Beating Metastic Cancer when Given no Hope

   When I was first told I was Stage lV in 1998, with mets to my sternum, lung and a spot in my liver, I didn't even know what Stage lV meant so I went to the library and read about it.   It was quite a blow when I discovered that there was no Stage V and that was when I called all my friends together and told them, Ok, this is it.   Up until that time I had thought I was over and done with cancer....had my mastectomy in 90 and had passed that "magic" 5 year mark.  In reading I thought I would be lucky to live 5 more years providing I was one of the 50% who made it that far......don't quote me on this, but I think that was what it said.

The onco I went to (left the old one since I had been having pain which she ignored so I do think that this had been going on for several years) chose to treat me hormonally.   I had amazing results with the Als and also was on pamidronate (sp) for many years before going to Zometa and now get Xgeva.  When the hormonal treatments stopped working for me I went on to chemo( something I said I would NEVER do, but when the time comes you find you look at it in a different light and I was not ready to give up) and have done many different chemos since then......most of them were not successful, but the one I am doing now, low dose Adriamycin, is working wonders.  My tumor markers are all the way down to 528.9.   This might sound high, but considering they were 7,668 in Dec., this is a huge drop.

Cancer is not curable as we all know, but it is treatable.....the key is finding the treatment that works for you.  What works for one, doesn't necessarily work for another, just as what is really rough for one, might not have many SEs at all for someone else.  My onco has always told me he does not have a crystal ball, but so far I have been beating the odds and consider myself to be very fortunate.   I am still able to work and live what I consider to be a "normal" life.
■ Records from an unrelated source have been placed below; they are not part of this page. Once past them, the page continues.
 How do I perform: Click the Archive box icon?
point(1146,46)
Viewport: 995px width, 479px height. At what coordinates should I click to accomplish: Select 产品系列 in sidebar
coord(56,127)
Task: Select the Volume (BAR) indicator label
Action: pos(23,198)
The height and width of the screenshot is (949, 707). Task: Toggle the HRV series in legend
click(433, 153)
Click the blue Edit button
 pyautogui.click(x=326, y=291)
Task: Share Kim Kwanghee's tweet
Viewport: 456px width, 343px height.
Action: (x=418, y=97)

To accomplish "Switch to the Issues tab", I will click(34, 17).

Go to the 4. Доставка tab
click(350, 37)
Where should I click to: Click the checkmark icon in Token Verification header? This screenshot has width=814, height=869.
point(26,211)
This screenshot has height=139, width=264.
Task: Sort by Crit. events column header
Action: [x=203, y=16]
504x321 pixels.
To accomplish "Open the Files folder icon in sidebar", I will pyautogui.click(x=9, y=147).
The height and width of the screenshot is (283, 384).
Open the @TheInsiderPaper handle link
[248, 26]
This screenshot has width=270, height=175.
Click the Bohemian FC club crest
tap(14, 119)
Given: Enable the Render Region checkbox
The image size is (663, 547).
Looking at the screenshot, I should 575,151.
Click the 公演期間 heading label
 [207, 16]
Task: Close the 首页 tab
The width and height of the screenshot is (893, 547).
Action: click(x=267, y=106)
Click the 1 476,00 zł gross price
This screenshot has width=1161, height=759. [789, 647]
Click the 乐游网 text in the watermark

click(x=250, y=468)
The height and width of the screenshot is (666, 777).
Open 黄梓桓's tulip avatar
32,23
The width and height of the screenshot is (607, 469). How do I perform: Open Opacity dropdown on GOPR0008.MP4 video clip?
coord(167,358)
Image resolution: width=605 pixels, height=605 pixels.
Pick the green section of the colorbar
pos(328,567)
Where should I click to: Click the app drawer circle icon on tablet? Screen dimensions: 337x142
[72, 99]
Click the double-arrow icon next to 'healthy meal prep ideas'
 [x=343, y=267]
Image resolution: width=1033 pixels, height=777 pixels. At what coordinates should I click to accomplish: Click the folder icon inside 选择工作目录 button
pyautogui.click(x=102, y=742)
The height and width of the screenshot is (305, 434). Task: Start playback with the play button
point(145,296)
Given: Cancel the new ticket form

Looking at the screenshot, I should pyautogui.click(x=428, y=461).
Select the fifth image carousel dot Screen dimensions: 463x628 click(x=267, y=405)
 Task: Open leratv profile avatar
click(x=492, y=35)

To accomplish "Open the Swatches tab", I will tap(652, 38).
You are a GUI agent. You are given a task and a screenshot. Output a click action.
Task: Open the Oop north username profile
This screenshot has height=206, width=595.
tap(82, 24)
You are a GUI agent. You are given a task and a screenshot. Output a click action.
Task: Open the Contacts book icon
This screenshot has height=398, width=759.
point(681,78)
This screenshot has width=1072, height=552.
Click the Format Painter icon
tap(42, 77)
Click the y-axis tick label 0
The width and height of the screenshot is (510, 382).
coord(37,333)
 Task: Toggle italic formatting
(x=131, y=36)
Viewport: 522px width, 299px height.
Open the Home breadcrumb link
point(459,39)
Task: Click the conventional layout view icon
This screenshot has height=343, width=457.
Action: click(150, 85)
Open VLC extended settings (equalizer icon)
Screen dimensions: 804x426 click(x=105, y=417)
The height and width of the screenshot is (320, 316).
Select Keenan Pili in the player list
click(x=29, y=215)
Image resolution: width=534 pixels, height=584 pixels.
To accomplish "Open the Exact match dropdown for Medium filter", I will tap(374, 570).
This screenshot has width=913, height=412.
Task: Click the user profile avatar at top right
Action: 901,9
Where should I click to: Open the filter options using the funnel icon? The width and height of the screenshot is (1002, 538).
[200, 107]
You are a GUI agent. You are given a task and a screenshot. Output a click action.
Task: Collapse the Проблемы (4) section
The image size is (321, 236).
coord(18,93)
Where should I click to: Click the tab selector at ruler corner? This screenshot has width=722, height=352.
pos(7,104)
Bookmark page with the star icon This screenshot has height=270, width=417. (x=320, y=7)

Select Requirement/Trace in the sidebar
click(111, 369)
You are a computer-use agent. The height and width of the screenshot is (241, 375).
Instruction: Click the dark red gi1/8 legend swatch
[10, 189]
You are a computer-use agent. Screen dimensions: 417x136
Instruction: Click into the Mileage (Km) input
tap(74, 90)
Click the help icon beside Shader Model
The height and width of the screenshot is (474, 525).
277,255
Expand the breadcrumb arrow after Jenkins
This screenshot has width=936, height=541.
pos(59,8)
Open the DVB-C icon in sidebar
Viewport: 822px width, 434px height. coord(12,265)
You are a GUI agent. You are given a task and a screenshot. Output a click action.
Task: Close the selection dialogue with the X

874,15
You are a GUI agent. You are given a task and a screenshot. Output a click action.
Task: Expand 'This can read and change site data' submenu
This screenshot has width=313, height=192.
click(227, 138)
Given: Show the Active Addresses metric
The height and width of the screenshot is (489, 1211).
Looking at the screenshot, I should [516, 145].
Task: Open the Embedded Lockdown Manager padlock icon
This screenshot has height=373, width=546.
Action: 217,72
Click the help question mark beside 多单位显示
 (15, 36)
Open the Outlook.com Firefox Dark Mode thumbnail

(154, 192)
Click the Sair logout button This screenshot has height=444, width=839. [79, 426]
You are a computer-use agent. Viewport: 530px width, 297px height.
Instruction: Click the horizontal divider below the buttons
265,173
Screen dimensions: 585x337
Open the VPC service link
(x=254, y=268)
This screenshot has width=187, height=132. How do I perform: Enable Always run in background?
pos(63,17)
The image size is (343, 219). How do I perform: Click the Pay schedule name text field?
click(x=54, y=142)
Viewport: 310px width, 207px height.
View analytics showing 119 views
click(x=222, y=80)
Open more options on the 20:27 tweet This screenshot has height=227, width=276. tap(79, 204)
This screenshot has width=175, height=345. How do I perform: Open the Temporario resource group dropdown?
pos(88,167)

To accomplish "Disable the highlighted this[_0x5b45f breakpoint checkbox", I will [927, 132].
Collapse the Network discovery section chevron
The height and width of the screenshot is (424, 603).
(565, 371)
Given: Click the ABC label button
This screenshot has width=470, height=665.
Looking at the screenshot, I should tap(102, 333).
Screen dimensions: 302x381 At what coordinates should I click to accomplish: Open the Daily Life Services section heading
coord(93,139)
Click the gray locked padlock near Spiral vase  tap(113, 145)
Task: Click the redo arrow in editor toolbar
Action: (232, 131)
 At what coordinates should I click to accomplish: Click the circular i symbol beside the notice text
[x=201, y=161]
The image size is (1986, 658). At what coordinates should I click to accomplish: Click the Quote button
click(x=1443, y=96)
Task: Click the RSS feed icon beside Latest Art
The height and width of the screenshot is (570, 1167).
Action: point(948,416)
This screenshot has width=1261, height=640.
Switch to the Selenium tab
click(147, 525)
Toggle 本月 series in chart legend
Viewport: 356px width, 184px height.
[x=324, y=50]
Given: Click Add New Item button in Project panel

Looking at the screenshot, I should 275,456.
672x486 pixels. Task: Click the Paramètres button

I am able to travel and do things and am not in pain.   Oh, I have back problems and my legs look like a road map and I have lost my hair a bunch of times and currently have no toe nails, BUT I am alive and actually in Florida right now visiting a BCO buddy.  

I can no longer keep up with my yard work and don't have the stamina to do all that I used to do, but heck, I am 62 yrs old.  Sounds really old and I never ever thought I would want to be 62, but when I look back and recall how I thought I would never reach my 50th birthday, it sounds pretty good.

The point is we are not statistics and Stage lV does not have to be an automatic death sentence.  All we can do is try everything there is to try and pray and not give up hope.  

Congratulations on your success so far.  I am betting you will get a lot more than 3 - 5 years.  You did do the right thing in starting this thread......giving hope to others is what this site is all about. 

Colleen and Mary you are BOTH amazing inspirations! Thank you for sharing your stories and for surely inspiring SO many others here!

--Your Mods

Thank you Colleen and Marybe. Reading your stories and how you have both been able to continue living with mets is truly inspiring. Your message of determination and hope certainly gives the rest of us cause to believe that there is a light at the end of the tunnel, so to speak.

I was devastated when I learned that I was metastatic (a term I had never heard before) about a week after my initial dx. Of course all of the stats that I read were very discouraging as well as reading that any mets to an organ was even worse. But then I found bco and found great support, information, knowledge, encouragement and hope.

I am just over a yr from dx and am doing very well with tx - started out with 8 lesions on my liver, now only seeing 4 on the scans! My QOL is great and I am enjoying my life on a daily basis.

Colleen and Marybe,

Thank you both for your inspirational stories. Despite an initial IIB staging, I was probably always stageIV. My last two scans have been great and after rads, my met is necrotic. I hope to keep managing this as long as possible. My life is, for the most part, very normal and I intend to keep it that way as long as possible. May we all be well and thrive as long as we can.

Caryn

Marybe , thank you for sharing your story . You are a true inspiration. It's stories like yours that give encouragement and hope.

Heidi - 4.5 yrs with NED is fantastic. I hope that he sticks around for quite a few more yrs yet! Let us know how your appt goes with your onc.

I was just recently diagnosed stage IV . 4 1/2 yrs earlier I was DCIS and had multiple lumpectomies to which they couldn't achieve clear margins so I chose to have a bilateral masectomy.  I really thought I would be  a lucky, long term survivior.  I have been searching these forums since my recent dx looking for just these types of messages.  I can't thank you enough for posting.  I hope to be posting here in many years.  I have a wonderful life and want to continue to enjoy it for as long as possible.  Thanks again for sharing your stories, they really helped.